Per il VPS, confermo: Hostinger è la scelta migliore per rapporto qualità-prezzo. Con il codice `mela01` hai uno sconto, e il setup richiede meno di 10 minuti.
FAQ
Hermes Agent è opensource?
Sì, Hermes Agent è sviluppato da Nous Research ed è completamente open source su GitHub. Puoi esaminare il codice, contribuire e personalizzarlo secondo le tue esigenze.
Quale VPS consigli per Hermes Agent?
Consiglio Hostinger per il miglior rapporto qualità-prezzo. Con il codice affiliazione `mela01` puoi ottenere uno sconto.
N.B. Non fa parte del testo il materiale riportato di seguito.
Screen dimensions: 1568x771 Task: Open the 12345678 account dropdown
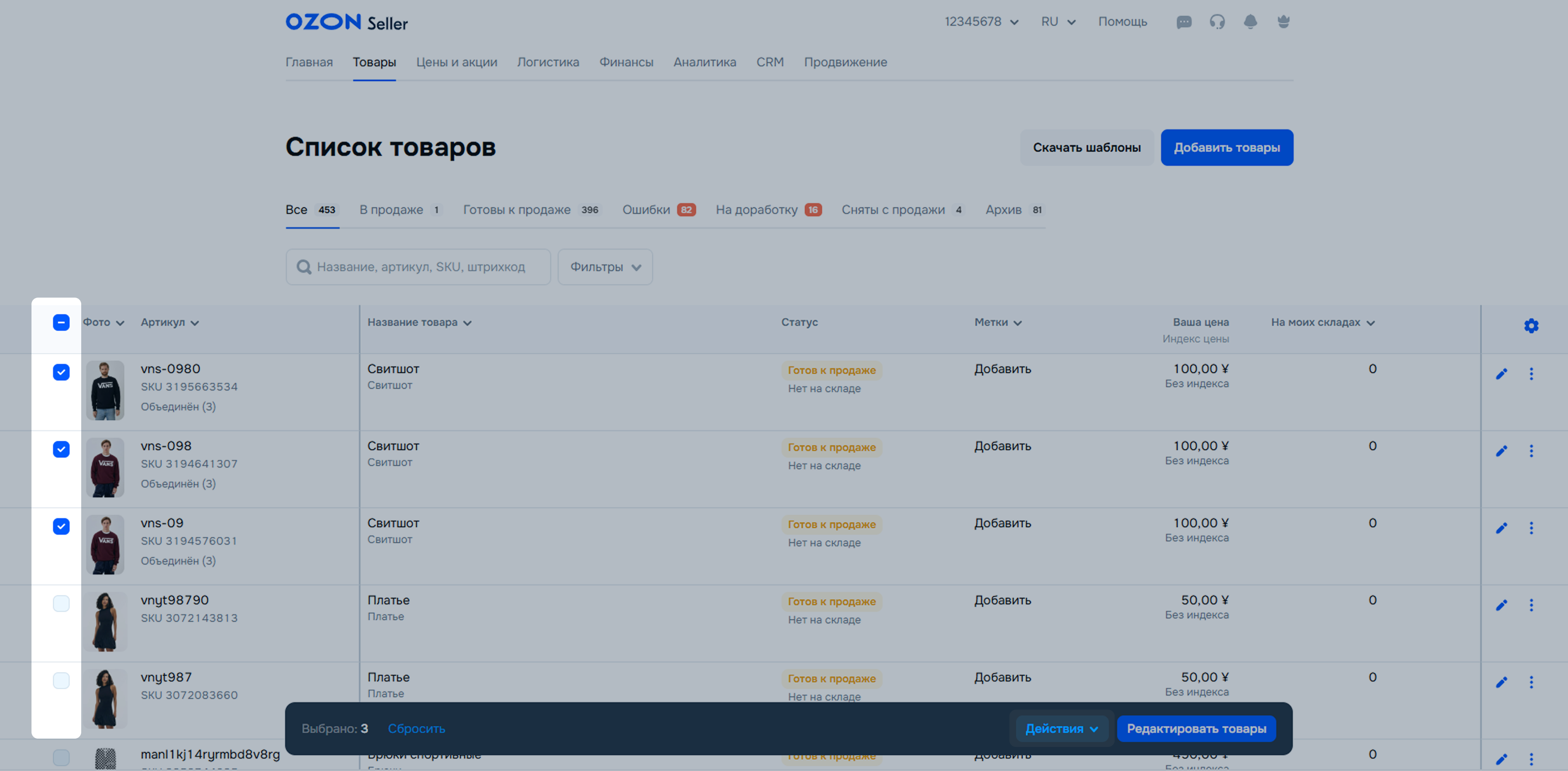tap(980, 22)
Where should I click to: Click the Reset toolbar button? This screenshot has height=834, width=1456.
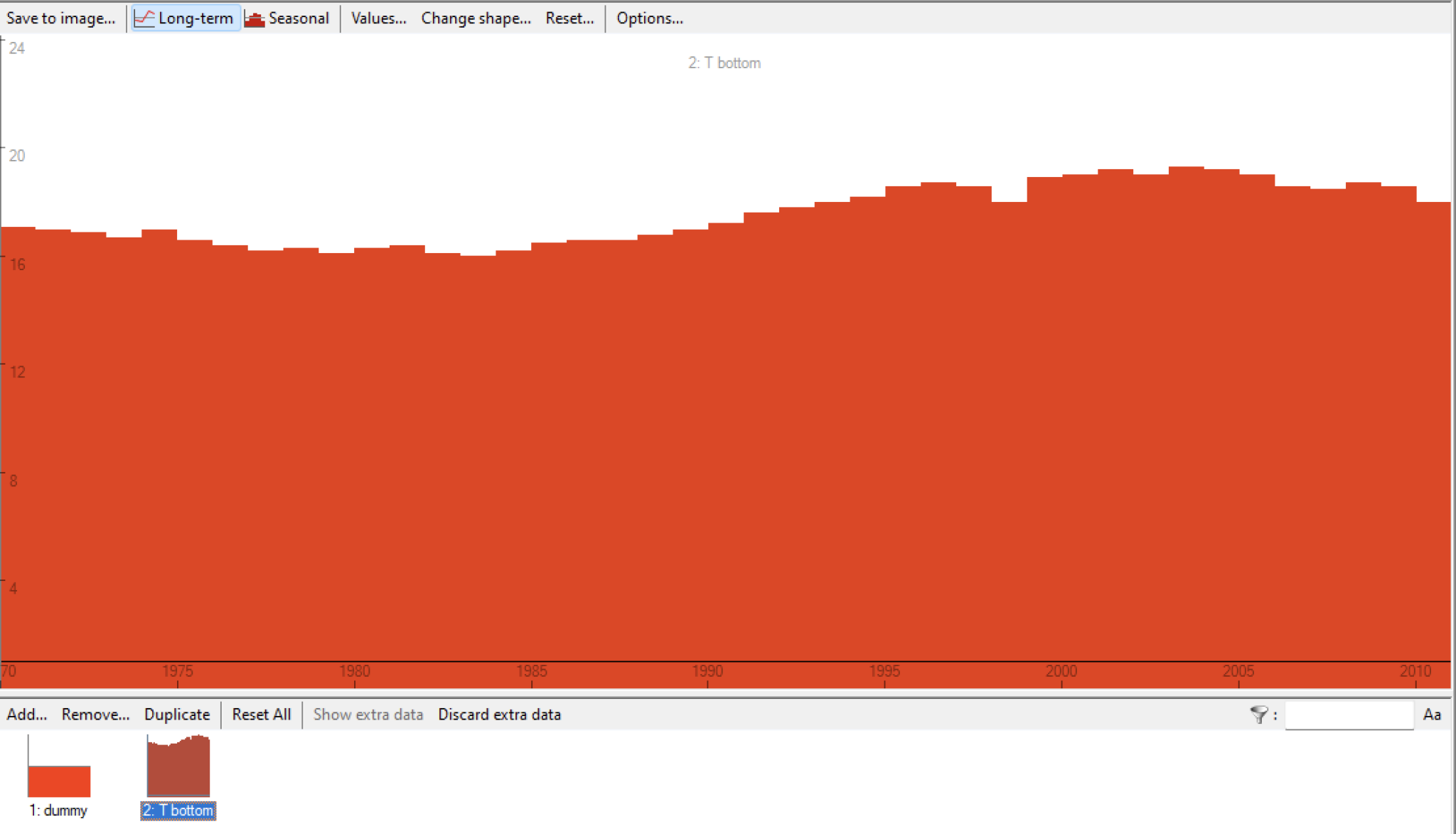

Un VPS con 4 GB di RAM e 2 CPU è più che sufficiente.
Quanto costa mantenere Hermes Agent?
Il costo varia tra €6 e €15 al mese per un setup completo, inclusi VPS e API calls. DeepSeek V4 Flash come modello principale aiuta a mantenere i costi bassi.
Serve saper programmare per usare Hermes Agent?
No, ma una conoscenza base di Python è utile per creare skills personalizzate e risolvere problemi di configurazione. La configurazione di base non richiede competenze di programmazione.